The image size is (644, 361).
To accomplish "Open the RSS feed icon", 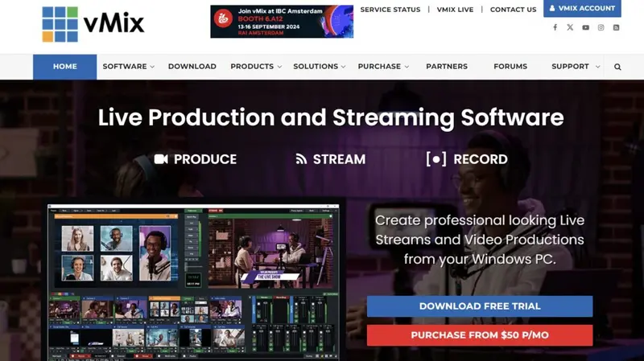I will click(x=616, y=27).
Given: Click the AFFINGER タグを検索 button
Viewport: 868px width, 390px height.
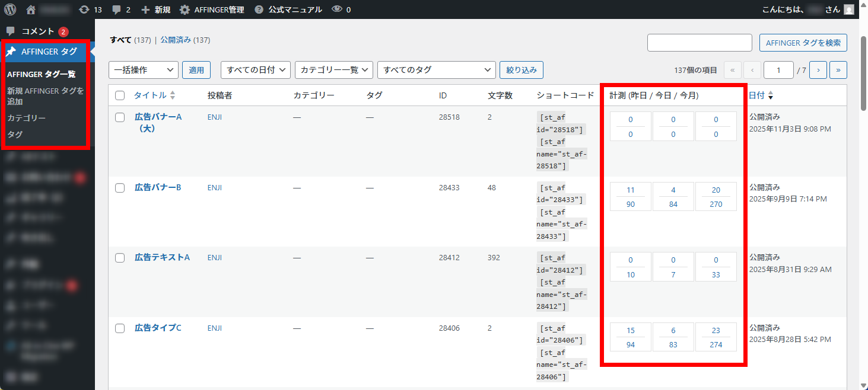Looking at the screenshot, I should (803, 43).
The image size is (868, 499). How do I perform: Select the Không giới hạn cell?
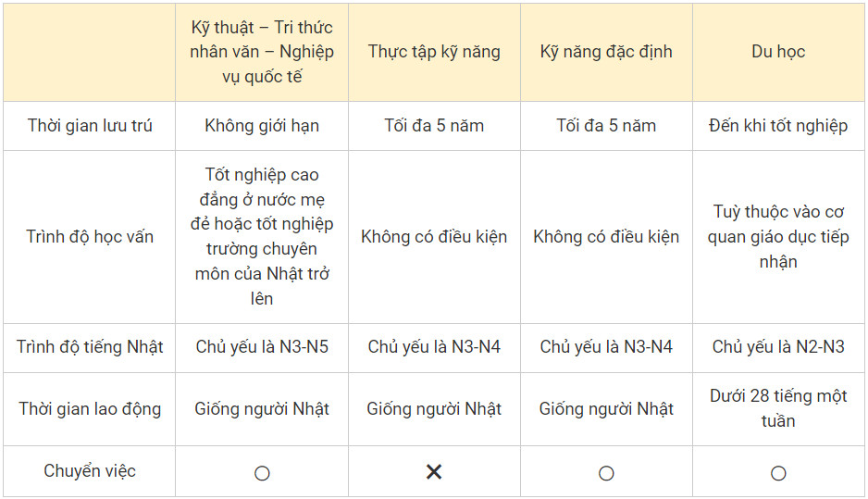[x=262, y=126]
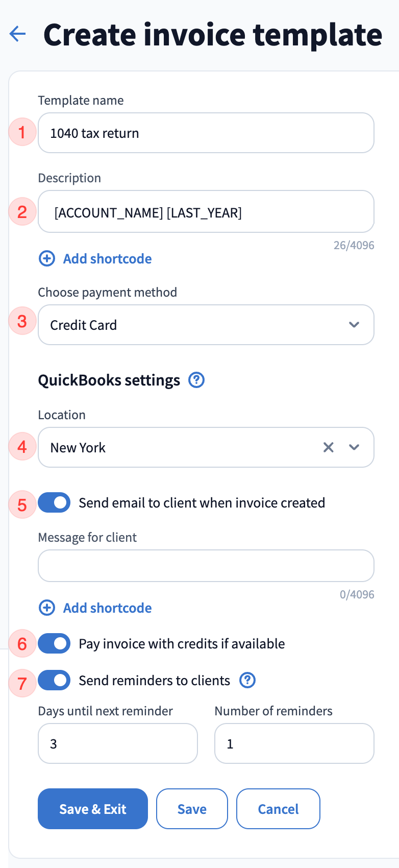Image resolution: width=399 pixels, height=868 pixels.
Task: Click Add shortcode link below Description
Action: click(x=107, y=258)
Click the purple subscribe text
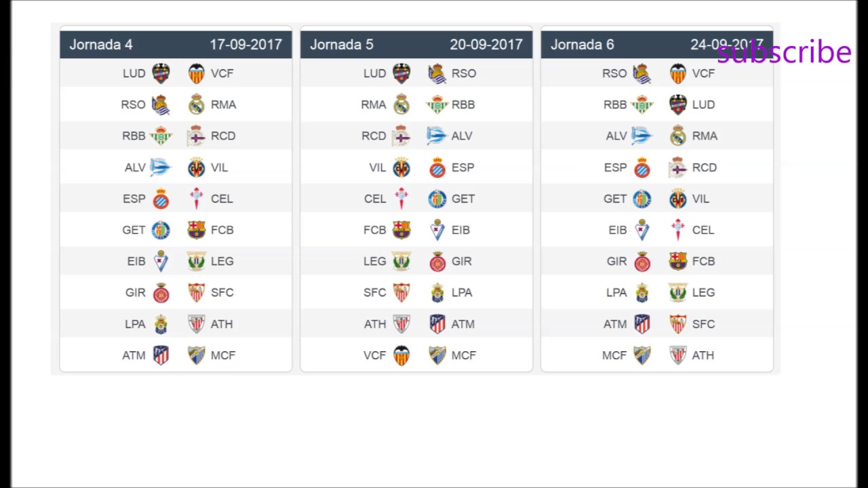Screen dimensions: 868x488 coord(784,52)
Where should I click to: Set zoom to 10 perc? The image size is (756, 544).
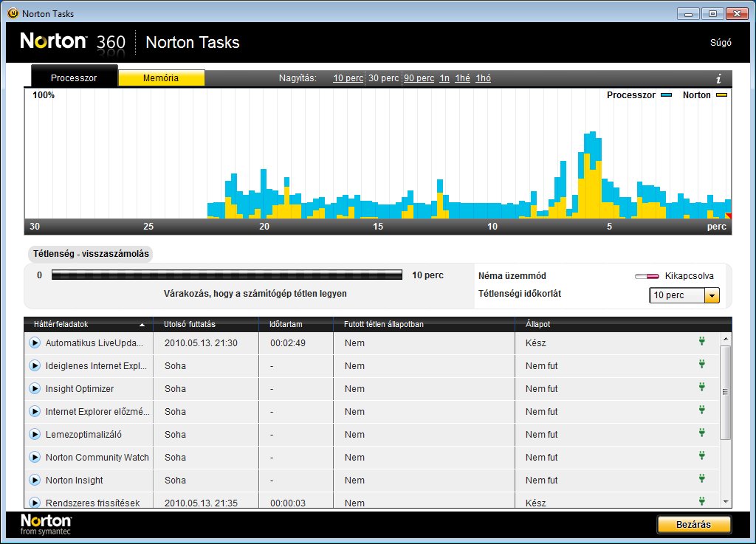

▶ [Requirement]: Write out a verbatim copy of the lines from the line that contains "The image size is (868, 499)." through the end of the entries above; pictures are not copied.

▶ [The completed task]:
The image size is (868, 499). How do I perform: Select the Không giới hạn cell?
[x=262, y=126]
Image resolution: width=399 pixels, height=868 pixels.
Task: Click Add shortcode link below Description
Action: click(x=107, y=258)
Click the purple subscribe text
Screen dimensions: 868x488 coord(784,52)
Where should I click to: Set zoom to 10 perc? The image size is (756, 544).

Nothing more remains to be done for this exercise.